* **GIVEN TASK**
Pull out the material below, unchanged, from its first line through the line containing "Looking at the screenshot, I should coord(130,93).", including both of those lines.

* **EXTRACTED ENTRIES**
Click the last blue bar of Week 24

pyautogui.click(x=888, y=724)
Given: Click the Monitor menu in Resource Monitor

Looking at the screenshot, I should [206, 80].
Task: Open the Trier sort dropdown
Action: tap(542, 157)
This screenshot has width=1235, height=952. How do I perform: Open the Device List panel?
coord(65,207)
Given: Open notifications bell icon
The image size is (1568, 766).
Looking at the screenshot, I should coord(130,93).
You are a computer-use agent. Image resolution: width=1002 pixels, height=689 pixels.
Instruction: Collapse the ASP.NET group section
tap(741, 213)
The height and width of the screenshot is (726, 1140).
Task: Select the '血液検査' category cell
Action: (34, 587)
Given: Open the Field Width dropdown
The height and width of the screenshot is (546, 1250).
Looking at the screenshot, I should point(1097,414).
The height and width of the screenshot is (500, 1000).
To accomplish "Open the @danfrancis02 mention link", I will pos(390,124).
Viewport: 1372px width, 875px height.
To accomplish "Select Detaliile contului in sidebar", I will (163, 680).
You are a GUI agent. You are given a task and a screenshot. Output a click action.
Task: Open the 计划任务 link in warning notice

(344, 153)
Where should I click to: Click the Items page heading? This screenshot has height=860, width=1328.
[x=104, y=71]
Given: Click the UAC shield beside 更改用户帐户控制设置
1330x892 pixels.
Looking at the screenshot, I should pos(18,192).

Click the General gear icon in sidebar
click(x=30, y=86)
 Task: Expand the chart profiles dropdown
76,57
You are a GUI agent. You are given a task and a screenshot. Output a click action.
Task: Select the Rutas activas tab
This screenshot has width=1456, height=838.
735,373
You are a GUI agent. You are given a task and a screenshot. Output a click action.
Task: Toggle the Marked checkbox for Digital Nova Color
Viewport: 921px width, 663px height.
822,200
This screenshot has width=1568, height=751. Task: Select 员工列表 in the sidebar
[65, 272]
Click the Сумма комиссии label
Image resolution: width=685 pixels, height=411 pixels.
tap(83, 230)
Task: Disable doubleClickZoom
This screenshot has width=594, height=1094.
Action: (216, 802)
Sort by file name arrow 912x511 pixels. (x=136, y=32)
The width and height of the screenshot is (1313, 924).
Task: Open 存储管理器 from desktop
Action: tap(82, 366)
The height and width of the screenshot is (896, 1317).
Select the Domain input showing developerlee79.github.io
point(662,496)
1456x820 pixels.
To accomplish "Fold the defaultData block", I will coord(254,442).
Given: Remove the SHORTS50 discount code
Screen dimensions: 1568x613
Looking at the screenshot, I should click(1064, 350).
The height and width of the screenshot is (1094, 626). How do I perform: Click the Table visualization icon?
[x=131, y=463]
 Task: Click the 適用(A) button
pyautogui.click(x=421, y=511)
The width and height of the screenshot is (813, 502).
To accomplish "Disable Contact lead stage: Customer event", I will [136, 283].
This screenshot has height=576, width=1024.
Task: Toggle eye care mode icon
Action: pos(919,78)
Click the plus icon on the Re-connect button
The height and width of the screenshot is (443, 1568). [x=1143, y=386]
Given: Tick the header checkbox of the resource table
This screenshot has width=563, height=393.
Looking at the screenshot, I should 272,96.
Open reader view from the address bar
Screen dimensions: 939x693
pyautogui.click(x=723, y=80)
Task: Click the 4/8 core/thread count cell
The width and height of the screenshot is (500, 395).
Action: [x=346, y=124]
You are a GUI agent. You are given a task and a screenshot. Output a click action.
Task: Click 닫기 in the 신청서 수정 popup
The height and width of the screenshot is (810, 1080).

* **RESPONSE TO THIS TASK**
Click the last blue bar of Week 24

pyautogui.click(x=888, y=724)
Given: Click the Monitor menu in Resource Monitor

Looking at the screenshot, I should [206, 80].
Task: Open the Trier sort dropdown
Action: tap(542, 157)
This screenshot has width=1235, height=952. How do I perform: Open the Device List panel?
coord(65,207)
Given: Open notifications bell icon
The image size is (1568, 766).
Looking at the screenshot, I should coord(130,93).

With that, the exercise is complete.